Assigned task =>
Lines in the listing below containing the string "target" are to be identified and copied.

--------------------------------------------------

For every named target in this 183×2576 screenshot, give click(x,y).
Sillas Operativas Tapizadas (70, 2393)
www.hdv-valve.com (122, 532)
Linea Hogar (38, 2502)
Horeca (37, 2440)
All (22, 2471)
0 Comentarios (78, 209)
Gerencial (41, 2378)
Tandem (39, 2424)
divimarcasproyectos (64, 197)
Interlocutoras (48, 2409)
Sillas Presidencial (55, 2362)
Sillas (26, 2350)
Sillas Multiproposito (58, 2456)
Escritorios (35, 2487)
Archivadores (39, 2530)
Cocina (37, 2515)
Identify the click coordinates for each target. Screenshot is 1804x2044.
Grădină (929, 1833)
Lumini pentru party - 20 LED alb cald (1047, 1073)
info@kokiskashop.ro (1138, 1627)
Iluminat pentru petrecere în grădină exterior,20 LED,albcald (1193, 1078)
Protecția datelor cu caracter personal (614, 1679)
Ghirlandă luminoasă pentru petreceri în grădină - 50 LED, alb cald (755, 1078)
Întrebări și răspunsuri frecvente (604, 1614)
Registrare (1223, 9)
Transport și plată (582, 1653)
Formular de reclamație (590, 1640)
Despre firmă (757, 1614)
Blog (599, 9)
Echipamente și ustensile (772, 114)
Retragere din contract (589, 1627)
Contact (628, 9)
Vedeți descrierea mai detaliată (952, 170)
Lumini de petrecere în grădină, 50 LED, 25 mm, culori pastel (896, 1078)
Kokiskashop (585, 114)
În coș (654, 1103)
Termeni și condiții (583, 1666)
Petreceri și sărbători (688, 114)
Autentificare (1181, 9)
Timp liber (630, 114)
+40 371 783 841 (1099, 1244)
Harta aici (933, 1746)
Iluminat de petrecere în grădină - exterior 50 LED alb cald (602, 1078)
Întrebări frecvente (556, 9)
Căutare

--------------------------------------------------

Reply to the exercise =>
For every named target in this 183×2576 screenshot, give click(x,y).
Identify the click coordinates for each target. Screenshot is 1804x2044.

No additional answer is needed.